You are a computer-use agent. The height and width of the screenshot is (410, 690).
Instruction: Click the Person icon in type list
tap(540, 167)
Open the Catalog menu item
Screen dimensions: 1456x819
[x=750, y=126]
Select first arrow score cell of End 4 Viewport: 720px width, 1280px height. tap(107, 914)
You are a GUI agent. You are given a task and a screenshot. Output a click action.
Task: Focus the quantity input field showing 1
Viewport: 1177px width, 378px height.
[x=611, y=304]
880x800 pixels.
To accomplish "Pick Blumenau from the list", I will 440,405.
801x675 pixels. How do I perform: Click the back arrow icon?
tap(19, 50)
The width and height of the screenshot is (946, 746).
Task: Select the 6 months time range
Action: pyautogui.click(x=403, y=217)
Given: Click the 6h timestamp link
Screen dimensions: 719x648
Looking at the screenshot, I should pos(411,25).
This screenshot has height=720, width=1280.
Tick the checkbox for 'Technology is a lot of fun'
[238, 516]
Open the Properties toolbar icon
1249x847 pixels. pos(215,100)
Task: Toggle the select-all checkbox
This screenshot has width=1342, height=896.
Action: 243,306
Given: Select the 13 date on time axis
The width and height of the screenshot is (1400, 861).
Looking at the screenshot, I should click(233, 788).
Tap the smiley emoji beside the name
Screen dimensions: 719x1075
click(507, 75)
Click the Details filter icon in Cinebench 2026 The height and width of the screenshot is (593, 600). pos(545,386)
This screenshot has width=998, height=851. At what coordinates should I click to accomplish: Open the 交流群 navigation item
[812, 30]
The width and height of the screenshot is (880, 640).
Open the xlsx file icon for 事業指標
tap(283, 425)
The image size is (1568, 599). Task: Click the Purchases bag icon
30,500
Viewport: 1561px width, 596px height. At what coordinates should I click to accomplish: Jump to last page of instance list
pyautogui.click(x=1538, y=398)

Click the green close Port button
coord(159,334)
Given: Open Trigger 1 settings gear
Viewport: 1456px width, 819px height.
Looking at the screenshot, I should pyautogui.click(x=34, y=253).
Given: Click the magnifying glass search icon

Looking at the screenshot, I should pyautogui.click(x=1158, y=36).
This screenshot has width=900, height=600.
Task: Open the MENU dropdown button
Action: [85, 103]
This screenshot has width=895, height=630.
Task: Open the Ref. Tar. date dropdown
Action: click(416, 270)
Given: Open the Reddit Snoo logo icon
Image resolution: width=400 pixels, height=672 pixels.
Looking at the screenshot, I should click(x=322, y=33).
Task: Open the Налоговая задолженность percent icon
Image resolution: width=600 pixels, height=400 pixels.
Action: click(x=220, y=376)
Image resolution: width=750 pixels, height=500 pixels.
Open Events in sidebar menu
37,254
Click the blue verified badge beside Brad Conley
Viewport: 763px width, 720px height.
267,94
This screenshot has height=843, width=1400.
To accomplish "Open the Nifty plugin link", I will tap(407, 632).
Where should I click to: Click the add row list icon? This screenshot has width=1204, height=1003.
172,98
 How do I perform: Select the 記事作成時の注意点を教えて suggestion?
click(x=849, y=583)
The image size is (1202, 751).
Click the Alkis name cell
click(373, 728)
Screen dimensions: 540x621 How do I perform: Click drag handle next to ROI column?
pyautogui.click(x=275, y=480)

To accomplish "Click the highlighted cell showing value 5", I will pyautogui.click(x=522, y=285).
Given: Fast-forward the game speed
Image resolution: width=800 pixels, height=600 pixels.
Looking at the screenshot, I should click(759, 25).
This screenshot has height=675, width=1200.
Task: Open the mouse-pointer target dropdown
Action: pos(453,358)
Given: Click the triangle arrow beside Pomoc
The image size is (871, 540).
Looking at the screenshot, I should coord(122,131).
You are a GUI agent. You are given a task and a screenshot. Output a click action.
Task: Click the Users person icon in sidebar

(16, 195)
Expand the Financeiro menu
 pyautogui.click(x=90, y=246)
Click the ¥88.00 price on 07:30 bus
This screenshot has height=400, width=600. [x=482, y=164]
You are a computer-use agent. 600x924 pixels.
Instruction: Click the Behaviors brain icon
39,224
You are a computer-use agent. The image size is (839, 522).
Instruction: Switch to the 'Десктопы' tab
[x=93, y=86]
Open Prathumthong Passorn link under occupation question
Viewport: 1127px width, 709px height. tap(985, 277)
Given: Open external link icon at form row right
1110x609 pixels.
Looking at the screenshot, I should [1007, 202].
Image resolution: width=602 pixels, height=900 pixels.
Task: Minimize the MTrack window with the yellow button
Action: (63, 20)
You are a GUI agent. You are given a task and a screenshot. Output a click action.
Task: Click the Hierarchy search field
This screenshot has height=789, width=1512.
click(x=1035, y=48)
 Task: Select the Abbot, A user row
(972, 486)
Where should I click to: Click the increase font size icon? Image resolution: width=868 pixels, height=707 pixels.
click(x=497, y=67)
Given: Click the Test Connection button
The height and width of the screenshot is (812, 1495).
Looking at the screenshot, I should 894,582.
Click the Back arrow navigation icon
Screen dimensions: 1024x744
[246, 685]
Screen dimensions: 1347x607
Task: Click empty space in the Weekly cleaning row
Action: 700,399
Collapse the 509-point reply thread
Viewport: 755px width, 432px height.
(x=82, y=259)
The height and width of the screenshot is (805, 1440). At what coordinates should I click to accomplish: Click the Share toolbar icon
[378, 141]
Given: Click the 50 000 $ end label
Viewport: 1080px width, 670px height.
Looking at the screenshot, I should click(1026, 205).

--- WORK ITEM ---
Only the lines from the beginning of the listing through the line containing "Select first arrow" are wanted, each restated word for word.

--- EXERCISE OUTPUT ---
You are a computer-use agent. The height and width of the screenshot is (410, 690).
Instruction: Click the Person icon in type list
tap(540, 167)
Open the Catalog menu item
Screen dimensions: 1456x819
[x=750, y=126]
Select first arrow score cell of End 4 Viewport: 720px width, 1280px height. tap(107, 914)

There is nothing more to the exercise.